▶ **Pixel coordinate grounding data**:
=== Section Start ===
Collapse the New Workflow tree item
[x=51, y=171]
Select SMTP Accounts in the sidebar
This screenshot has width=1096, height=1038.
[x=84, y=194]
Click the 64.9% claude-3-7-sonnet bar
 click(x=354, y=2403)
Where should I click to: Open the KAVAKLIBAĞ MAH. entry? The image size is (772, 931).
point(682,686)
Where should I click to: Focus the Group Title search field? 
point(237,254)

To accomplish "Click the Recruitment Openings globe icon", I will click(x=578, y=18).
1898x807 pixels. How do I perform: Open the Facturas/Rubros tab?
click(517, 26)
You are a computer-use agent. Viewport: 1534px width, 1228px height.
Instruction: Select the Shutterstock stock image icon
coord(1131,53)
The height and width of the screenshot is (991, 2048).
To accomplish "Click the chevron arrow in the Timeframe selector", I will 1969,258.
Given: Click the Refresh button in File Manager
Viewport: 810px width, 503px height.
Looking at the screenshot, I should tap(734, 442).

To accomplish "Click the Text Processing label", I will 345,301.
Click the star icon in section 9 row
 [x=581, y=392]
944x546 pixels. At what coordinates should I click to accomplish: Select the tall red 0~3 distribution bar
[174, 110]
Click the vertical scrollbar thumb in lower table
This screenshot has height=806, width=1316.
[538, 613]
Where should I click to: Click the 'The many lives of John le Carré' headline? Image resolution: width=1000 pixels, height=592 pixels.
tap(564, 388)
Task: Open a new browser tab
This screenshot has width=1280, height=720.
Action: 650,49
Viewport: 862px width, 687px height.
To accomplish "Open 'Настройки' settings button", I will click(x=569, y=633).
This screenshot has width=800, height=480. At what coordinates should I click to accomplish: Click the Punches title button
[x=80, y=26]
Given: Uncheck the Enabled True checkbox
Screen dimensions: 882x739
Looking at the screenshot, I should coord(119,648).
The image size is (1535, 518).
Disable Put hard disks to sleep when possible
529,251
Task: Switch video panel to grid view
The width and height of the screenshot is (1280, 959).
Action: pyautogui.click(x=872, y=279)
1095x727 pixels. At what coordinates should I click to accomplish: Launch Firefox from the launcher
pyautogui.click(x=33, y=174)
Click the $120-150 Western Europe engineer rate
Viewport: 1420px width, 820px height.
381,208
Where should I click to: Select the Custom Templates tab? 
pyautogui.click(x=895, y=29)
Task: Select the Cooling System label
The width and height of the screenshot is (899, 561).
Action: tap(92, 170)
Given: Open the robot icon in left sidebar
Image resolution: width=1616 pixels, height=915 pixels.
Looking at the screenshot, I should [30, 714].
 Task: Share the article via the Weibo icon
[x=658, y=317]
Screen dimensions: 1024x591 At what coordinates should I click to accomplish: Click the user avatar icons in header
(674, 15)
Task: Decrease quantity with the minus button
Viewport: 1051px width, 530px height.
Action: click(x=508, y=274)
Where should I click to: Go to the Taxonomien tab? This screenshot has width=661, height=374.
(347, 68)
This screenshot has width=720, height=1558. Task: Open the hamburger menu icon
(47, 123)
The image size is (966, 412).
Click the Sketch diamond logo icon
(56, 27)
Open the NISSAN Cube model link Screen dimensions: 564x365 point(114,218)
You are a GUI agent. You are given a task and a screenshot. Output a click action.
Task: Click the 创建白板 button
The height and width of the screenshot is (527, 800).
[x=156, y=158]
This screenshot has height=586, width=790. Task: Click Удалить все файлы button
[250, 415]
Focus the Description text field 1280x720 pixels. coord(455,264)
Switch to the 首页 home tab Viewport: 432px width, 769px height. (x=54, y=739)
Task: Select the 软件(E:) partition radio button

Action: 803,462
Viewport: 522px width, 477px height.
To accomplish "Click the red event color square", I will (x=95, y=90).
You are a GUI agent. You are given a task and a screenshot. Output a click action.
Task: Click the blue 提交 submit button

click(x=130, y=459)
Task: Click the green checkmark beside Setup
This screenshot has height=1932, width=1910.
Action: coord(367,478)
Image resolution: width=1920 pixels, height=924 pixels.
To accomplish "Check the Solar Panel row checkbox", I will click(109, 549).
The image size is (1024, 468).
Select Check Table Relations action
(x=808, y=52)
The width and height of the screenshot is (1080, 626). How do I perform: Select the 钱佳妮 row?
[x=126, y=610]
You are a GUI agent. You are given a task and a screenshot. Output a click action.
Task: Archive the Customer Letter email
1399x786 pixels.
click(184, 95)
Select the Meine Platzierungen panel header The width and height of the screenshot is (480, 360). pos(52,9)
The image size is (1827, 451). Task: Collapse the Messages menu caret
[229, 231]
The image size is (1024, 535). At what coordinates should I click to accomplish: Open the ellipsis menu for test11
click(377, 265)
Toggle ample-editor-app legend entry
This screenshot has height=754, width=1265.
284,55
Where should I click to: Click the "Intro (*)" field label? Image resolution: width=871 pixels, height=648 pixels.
=== Section End ===
▶ **Directions for this task**: Scan the records for the string "checkbox" and show every line that contains it.

▶ **Exercise answer**:
Given: Uncheck the Enabled True checkbox
To accomplish "Check the Solar Panel row checkbox", I will click(109, 549).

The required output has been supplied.